Der Kapuziner Marco d'Aviano, eine der bedeutendsten religiösen und politischen Persönlichkeiten des 17. Jahrhunderts, ist bekannt für seine entscheidende Rolle bei der Befreiung Wiens von den Türken. Er darf jedoch vor allem als der große Seel-Sorger des innerlich zerrissenen und von außen bedrohten Europas jener Zeit gelten.
Europa eine Seele zu geben, die Seele des gemeinsamen christlichen Erbes, das war das Anliegen seiner Gebete und seines rastlosen Wirkens als Prediger, als charismatischer Heiler und als politischer Inspirator.

+ + +

AUFGABE: Kannst du den Text über Marco d'Aviano vollständig und Wort für Wort abschreiben? Die Auflistung hat mit dem Text über Marco d'Aviano nichts zu tun.

ERFASSTE DATEN:
+ + +

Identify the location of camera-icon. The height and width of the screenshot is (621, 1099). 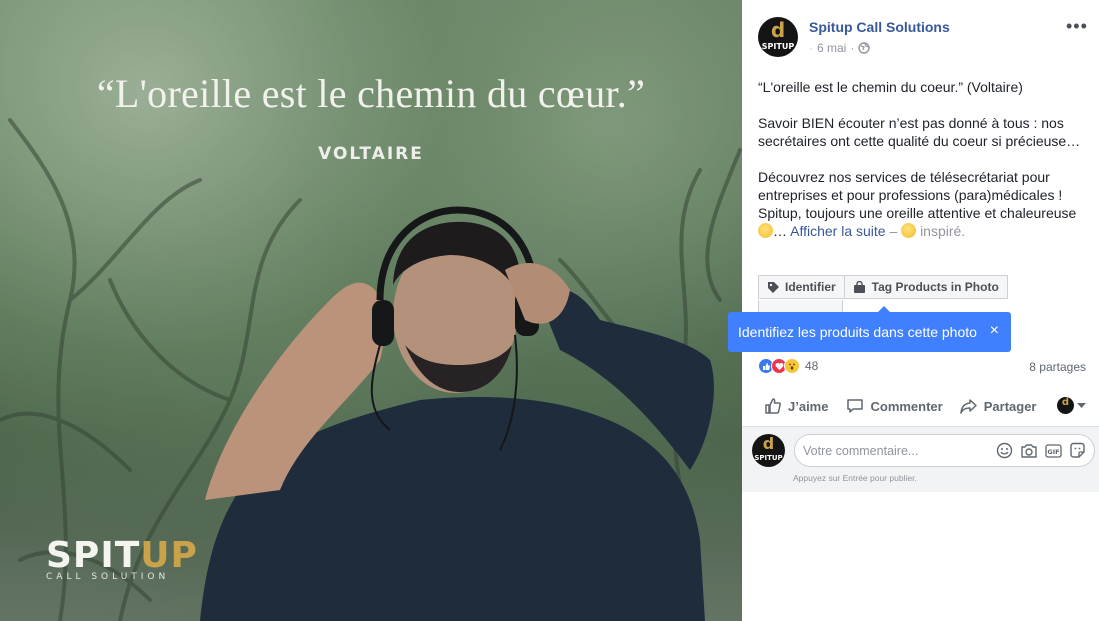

+ + +

LÖSUNG:
Der Kapuziner Marco d'Aviano, eine der bedeutendsten religiösen und politischen Persönlichkeiten des 17. Jahrhunderts, ist bekannt für seine entscheidende Rolle bei der Befreiung Wiens von den Türken. Er darf jedoch vor allem als der große Seel-Sorger des innerlich zerrissenen und von außen bedrohten Europas jener Zeit gelten.
Europa eine Seele zu geben, die Seele des gemeinsamen christlichen Erbes, das war das Anliegen seiner Gebete und seines rastlosen Wirkens als Prediger, als charismatischer Heiler und als politischer Inspirator.